Far below, now almost invisible against the ice, a white cross was turning, arcing back upwards into the sky. Furious now, he pulled in his wings and plummeted downwards, his speed building quickly. The distant shape of white grew larger with every second. The head turned and piercing yellow eyes gripped him. Falk’s talons shot forward, the claw on his heel raking through the frozen air.
The white bird turned, its timing perfect. All Falk saw was a flash of yellow claws, tipped with cruel black scythes. Then Falk was past and he turned hard. The white falcon was bigger. It bore down on him, cutting across the arc of his movement. He flipped onto his back raising his claws. The falcon matched him, their talons locked, and they became one.
The falcons tumbled earthwards, spiraling viscously, their outstretched wings fighting to control the rapid descent. Their minds only knew the instinct to kill, to pull the other to their death. Below them the white arc of the land was growing larger and larger. Dizzyingly it grew until it was everything to them. The land filled everything and opened its embrace to welcome them. Their eyes met, cold, alien blackness encircled by yellow irises. Falk felt the question in his mind.
“Who are you?”
He answered with images of the forest, of Gwen, of the Light. In return he saw ice and snow, the black sky lit by dancing lights. He saw warriors in white, falcons scything through bright blue skies. It was then he knew he was seeing the Kingdom of the Gyr.
With just seconds to impact the two falcons opened their talons. Both birds fell away, thrashing at the air to arrest their descent. Falk flicked his wings wide open, felt his feathers brushing against the ice, and for a second he thought it was too late.
Barely in control, Falk opened his mind to his human form. His outline shimmered and he tumbled to the ground, rolling hard across the ice before his momentum slowed and he found himself kneeling, his breath deep and rapid. Quickly he moved into a defensive crouch, his sword raised. The silent forest stretched around him. Then a movement caught his eye and he saw her through the trees, the other falcon. A woman dressed in white, her cloak made of white feathers that shimmered like ice.
A Gyr.
Warily Falk watched her approach. Although he existed on the fringes of human consciousness, half remembered through superstition and fantasy, the Gyr were buried even deeper. They were bound to the legend of Arachar, the core of tainted magic buried deep underground in the mountains where the Gyr had now lived for fourteen hundred years. No Gyr had left their frozen home in living memory and it was rumored that they had themselves become poisoned by the darkness that they guarded.
For Falk it meant he could not trust her.
The Gyr came to within ten meters of him and then stopped. For a long moment she stared at him, her face unreadable. Then she called to him. Her accent was harsh, yet her voice was melodic and clear.
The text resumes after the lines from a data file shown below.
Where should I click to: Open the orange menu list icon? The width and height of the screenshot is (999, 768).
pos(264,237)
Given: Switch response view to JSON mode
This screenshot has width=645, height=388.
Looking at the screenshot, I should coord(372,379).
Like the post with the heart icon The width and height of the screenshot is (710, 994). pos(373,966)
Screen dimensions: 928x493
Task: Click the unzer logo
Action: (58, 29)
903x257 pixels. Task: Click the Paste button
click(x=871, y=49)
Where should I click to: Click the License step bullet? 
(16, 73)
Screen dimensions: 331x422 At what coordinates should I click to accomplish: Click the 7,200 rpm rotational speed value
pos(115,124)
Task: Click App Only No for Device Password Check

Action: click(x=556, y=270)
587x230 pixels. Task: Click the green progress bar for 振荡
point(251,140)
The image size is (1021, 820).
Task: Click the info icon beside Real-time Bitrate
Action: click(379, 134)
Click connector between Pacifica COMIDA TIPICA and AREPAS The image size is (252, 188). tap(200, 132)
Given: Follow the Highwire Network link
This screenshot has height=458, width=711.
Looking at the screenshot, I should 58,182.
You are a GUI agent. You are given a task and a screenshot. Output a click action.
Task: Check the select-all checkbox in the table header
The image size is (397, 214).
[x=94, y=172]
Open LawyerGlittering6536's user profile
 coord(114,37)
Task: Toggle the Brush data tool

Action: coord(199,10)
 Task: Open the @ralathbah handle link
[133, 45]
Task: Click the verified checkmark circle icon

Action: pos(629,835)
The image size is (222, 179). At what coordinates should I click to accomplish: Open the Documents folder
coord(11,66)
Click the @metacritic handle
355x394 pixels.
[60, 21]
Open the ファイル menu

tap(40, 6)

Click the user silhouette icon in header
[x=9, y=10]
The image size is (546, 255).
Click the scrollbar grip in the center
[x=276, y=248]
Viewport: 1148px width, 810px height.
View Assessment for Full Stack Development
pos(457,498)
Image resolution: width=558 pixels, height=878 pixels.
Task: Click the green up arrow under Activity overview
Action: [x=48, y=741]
“Please forgive my attack,” she said. “I have encountered nothing but dark ones since I left the north.”
She gestured to him.
“May I approach?”
Slowly, Falk stood and sheathed his sword yet he did not take his hand from the hilt. He nodded and the woman came towards him. As she moved her cloak seemed to merge with the surrounding forest and he had to blink to clear his vision and keep track of her. She came to within a few paces of him and stopped. Her gaze was curious, yellow eyes regarding him from a face of fierce beauty. Her features were Asiatic, her skin smooth and pale. Long dark hair was tied in a single knot that fell down her back. She moved with an easy grace that spoke of speed, agility, and power.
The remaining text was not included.